After our great stay in Hoi An we continued north to Hue, the old capital of Vietnam. We were a bit soured on this city from the get-go, as I got pretty sick on arrival and the city cuts off electricity every day (alternating between mornings and afternoons)--and every hotel owner we encountered lied to us about it. So after recovering from the flu and getting over the annoyance of 95 degree days sans fan or AC (hey, we better get used to it--Indonesia in June is going to be HOT), we set out to explore what the old city has to offer.
We started out the old imperial palace complex, which consists of the Citadel (above), the imperial enclosure and the Forbidden Purple City (at right--but all the namesake purple flowers were destroyed during the Tet Offensive in 1968). A few pagodas along the Perfume River and a huge lunch later, we went outside the city limits to see some of the old emperors' tombs. These huge park complexes were a great breath of fresh air--no noise, smog, zooming motorcycles or trash. Enjoy some pictures below.
Before taking a boat back to Hue, we stopped at a little cluster of huts to see two ubiquitous items being made--the conical hats and sticks of incense (pictures right). The hats are so iconical (credit Deanna with that pun) and make for amazing scenery on long bus rides (staring out into rice paddies and seeing women's hats poking above the bright green). As for the incense--well, we've seen/smelled incense for years, yet we never knew how it is made. Pictures below.

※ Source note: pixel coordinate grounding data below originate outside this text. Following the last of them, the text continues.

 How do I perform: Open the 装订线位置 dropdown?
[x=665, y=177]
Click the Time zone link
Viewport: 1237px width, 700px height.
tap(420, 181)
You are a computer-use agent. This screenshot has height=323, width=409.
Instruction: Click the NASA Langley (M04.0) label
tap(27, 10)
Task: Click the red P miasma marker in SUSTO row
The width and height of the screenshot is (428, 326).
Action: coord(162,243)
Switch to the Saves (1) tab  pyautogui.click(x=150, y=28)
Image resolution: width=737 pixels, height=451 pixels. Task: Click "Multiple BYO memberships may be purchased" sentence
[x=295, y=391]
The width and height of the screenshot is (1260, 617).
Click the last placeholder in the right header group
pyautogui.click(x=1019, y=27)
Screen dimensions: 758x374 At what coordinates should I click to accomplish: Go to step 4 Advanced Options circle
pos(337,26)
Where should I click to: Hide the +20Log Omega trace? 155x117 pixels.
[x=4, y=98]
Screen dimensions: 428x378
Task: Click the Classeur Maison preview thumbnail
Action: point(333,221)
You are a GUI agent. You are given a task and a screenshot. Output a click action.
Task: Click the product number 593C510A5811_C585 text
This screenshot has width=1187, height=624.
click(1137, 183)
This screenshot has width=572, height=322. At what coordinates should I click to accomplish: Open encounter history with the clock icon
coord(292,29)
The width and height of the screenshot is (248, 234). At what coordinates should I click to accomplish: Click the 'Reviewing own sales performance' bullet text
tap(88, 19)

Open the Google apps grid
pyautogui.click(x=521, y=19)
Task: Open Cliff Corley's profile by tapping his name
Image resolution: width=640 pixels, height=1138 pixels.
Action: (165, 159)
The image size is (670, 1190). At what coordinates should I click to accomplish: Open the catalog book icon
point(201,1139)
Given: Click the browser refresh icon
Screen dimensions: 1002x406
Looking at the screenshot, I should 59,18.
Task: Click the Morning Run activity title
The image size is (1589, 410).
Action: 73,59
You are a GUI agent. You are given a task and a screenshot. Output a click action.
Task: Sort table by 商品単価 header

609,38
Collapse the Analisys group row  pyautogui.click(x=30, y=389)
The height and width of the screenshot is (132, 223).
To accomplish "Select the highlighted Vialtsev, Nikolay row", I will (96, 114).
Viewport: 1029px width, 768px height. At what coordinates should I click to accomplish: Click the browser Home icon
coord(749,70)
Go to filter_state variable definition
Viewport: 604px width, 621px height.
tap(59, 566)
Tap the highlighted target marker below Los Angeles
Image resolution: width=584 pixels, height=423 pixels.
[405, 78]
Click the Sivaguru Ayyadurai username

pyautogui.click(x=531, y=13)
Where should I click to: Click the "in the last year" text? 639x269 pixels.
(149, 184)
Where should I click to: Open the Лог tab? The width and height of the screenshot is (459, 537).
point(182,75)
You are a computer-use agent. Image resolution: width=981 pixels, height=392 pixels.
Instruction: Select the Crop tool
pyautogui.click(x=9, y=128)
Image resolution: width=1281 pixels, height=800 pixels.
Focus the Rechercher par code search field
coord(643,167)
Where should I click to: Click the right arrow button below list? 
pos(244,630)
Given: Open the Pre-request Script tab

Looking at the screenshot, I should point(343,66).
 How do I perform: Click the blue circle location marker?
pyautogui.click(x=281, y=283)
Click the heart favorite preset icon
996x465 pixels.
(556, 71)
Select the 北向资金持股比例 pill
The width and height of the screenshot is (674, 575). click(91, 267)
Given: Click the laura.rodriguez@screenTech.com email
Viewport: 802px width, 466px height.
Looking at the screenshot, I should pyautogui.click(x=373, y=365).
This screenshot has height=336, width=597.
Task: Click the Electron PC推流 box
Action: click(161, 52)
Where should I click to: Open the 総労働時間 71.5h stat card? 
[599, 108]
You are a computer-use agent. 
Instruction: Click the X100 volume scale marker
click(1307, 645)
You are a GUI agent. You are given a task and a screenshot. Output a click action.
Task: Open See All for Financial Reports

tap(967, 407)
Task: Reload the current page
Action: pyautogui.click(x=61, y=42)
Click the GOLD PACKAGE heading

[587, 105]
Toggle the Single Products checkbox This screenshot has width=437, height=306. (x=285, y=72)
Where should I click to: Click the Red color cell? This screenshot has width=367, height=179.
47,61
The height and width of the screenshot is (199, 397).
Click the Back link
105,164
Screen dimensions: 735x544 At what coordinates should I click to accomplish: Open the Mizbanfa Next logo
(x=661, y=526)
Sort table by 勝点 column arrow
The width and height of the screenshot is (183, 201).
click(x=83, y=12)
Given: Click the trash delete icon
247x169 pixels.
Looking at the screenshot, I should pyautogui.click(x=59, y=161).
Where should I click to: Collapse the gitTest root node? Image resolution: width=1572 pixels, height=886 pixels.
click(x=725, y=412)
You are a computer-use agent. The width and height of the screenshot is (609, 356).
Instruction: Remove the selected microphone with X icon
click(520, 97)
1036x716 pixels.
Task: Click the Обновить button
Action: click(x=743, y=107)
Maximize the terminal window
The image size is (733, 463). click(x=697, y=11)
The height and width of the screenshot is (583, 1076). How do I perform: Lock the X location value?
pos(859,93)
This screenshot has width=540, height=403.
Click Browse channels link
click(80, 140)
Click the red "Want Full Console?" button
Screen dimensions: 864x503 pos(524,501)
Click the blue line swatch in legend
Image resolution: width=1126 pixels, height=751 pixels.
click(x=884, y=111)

The following day we took a tour of the DMZ (pictured left). Running along the 17th parallel (and the Ben Hai river), the demilitarized zone separated North and South Vietnam during the war. There are almost no remnants of the American presence there--one tank remains on a hill where the base was. On the northern side of the river were stacks and stacks of loudspeakers used to broadcast propaganda to those in the south. From there we went a bit farther north to visit the tunnels at Vin Moc. Unlike the ones at Cu Chi in the south, these were civilian tunnels--aka tall enough for me not to have to crawl. 17 babies were born there during the war. There were three levels--at 13, 17 and 23 meters below ground. We spent about 45 minutes walking through the different levels, which ultimately let out right at the beach. Entrance and exits shown below.
We've got one more day in Hanoi before we head down to the Thai beaches. We'll try to get another post up ASAP of Hanoi and Ha Long Bay, but I'm not sure ha long it will take (credit Aaron with that one).